Data
The dataset “studentdata” is from the LearnBayes package, which describes the results from a survey from an introductory statistics class.
I took a random sample of 100 from the dataset and aimed in displaying the graphical comparison of haircut prices of the men and women in the class. (The relevant variables in the dataset are “Haircut” and “Gender”).
Note: Generally, people would not get a zero price for the haircut. So, I removed all NA values or zeroes of these two variables because they would mislead the quantiles by increasing the sample size.
Parallel Dotplots
From the parallel dotplots, the distribution of the female group is obviously right-skewed. And, most of the haircut prices in the female group are higher than them in the male group. But it is not clear to tell the pattern of the differences.
Parallel Quantile Plots
Notice that, in this case, the number of black circles is larger than it of red circles since we have more observations of the female than them of the male.
To construct the Parallel Quantile plots, I sort the data from the smallest to the largest, denoted as X(i), i=1,…,n; n is the sample size of each group. Then I create the equidistant fractions from 0 to 1. Actually, they are f-values in each group by computing (i-0.5)/n; The last step is to plot the fractions against the sorted values.
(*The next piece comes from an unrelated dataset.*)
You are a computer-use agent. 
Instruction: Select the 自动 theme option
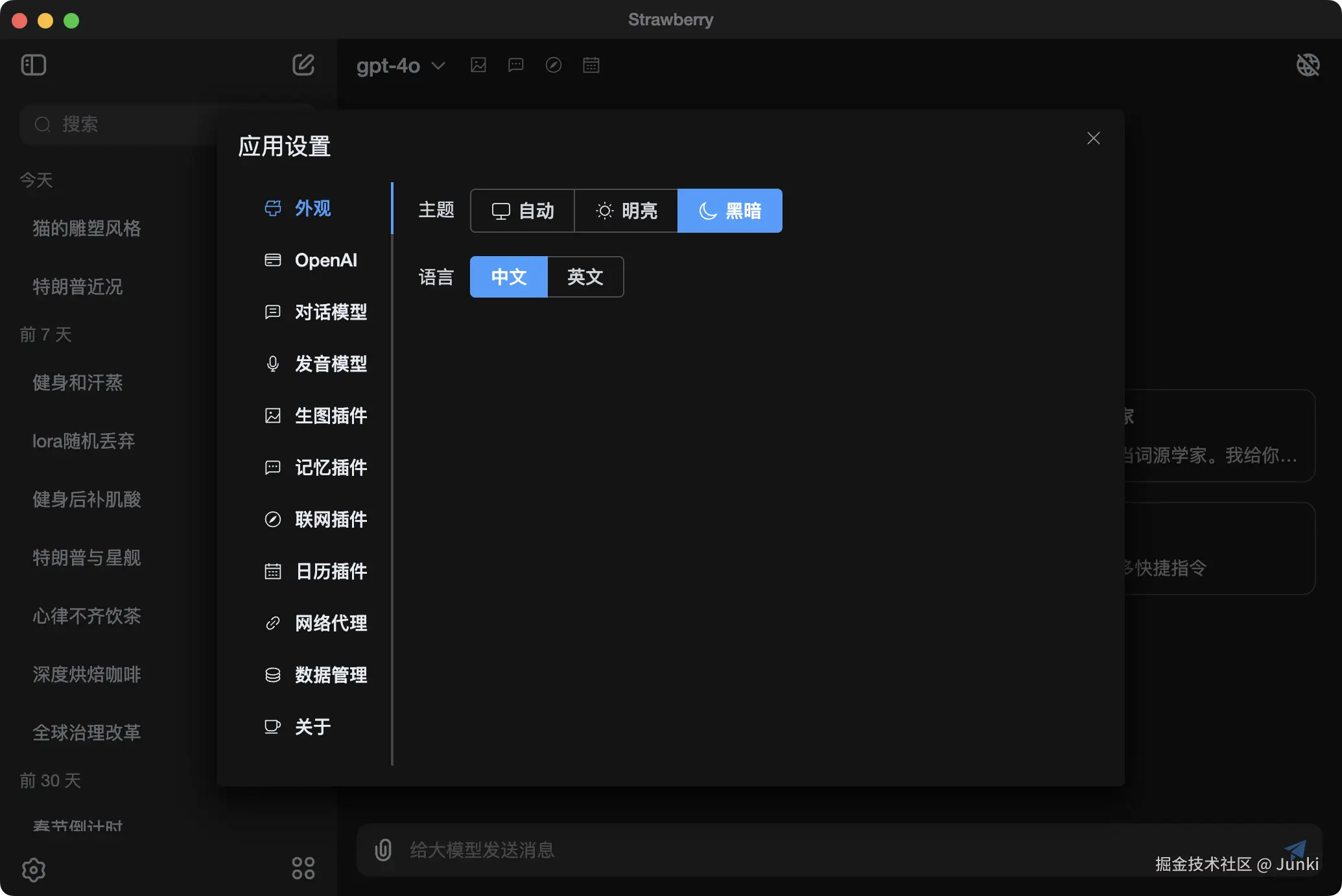pyautogui.click(x=523, y=211)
It is clear for us to compare quartiles, medians, etc. For instance, assume we want to compare the maximums. The maximum in the female group is nearly 150 bucks when the maximum in the male group is around 25 bucks. Also, the differences under the same fraction between the two groups are increasing significantly.
Quantile-Quantile Plot
From the Q-Q plot, more specific than the previous two graphs, it implies that, before the upper 50% quantiles, the differences with the same quantiles are under 10 bucks. After around 80% quantiles, the differences increase dramatically.
Tukey Mean-Difference Plot
I’d like to choose the Tukey Mean-Difference plot as the best graphical comparison of the two sets of measurements among the above 4 graphs.
Actually, Tukey Mean-Difference plot is an alternative expression of Q-Q plot. It converts interpretation of the differences around a 45-degree diagonal line to the interpretation of differences around a horizontal zero line. Now, it shows that all the differences among the same quantiles are positive. And we get the same conclusion from the Q-Q plot but easier and faster, because y-axis is the straightforward difference.
In summary, women have higher haircut prices than men. But the lower level haircut price has no big difference between men and women. But in advanced haircut service, it costs women much more than men.